CHAPTER 48 Longitudinal Temporal Bone Fractures
Epidemiology
Longitudinal temporal bone fractures are often the result of blunt head trauma to the temporal or parietal bone with the force transmitted from lateral to medial. Specifically, these fractures occur along the long axis of the petrous temporal bone. Although most fractures of the temporal bone can be complex, longitudinal fractures are more common (70 to 90%) than transverse fractures (10 to 30%).
Clinical Features
Many patients with acute temporal bone fractures present with hemotympanum, hearing loss, or, less commonly, vertigo. Lack of resolution of conductive hearing loss often is due to ossicular chain discontinuity.

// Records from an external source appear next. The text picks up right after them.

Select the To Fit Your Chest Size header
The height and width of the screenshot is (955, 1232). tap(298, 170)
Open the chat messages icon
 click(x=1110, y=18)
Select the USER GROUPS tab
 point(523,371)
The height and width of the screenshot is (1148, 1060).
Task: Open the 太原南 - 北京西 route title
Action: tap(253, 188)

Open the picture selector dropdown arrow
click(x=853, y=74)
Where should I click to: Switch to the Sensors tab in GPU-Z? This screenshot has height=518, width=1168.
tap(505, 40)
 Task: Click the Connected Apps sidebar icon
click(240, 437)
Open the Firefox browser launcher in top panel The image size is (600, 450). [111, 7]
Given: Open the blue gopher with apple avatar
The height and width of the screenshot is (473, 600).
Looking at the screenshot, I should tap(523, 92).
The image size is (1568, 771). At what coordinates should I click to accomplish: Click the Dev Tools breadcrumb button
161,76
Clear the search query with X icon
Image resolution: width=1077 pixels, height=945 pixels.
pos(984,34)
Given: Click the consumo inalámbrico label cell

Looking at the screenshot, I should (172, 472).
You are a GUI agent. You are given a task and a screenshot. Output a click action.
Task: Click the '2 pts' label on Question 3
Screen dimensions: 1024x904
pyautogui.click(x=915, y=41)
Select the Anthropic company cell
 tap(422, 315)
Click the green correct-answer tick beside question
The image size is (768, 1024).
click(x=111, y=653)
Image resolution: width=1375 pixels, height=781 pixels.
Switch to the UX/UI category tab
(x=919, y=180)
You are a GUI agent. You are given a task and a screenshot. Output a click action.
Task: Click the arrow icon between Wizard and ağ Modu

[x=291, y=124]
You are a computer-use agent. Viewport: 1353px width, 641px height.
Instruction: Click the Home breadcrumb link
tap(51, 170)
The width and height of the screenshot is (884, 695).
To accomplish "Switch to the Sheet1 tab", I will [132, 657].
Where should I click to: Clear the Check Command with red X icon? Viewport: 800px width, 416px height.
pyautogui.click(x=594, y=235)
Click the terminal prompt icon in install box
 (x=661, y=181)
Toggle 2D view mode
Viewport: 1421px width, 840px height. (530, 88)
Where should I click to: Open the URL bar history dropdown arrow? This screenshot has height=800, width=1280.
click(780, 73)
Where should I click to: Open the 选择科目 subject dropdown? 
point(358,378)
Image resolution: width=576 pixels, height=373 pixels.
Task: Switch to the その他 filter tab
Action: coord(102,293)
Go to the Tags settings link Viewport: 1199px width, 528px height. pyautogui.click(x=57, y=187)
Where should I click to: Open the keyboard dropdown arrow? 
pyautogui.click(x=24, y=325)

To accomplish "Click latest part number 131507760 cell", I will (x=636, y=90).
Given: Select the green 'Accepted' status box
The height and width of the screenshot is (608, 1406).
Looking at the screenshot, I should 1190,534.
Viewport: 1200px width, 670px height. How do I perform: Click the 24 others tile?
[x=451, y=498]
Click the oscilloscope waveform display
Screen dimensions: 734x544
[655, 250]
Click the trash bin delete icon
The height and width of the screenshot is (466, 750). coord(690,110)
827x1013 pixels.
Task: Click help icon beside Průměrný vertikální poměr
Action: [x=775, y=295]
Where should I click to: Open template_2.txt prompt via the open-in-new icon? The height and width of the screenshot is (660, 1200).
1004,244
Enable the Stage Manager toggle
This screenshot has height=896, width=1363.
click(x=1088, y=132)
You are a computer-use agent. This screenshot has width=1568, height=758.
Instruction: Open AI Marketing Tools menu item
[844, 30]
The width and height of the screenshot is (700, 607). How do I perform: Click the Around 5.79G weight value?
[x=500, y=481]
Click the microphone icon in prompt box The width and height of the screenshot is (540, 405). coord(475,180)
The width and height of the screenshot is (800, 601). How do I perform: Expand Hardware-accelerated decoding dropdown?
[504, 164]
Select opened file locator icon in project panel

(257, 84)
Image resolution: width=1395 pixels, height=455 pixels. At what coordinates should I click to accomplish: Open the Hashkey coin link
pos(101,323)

Longitudinal fractures can also be directly associated with facial nerve paralysis if there is involvement of the internal auditory canal, but these symptoms can often be delayed and incomplete. This often occurs as a result of displaced fragments within the middle ear.
Pathology
Patients with longitudinal fractures are at increased risk of developing cholesteatoma secondary to deposition of squamous epithelial debris into the middle ear along the fracture line. The fracture may involve the tegmen tympani and tegmen mastoideum. As a result, patients are at risk for cerebrospinal fluid (CSF) leaks and meningitis.
Treatment
Longitudinal fractures can result in conductive hearing loss, which may resolve with time if the ossicular chain is not disrupted. However, disruption or damage to the ossicular chain may require surgical intervention and ossicular bone reconstruction.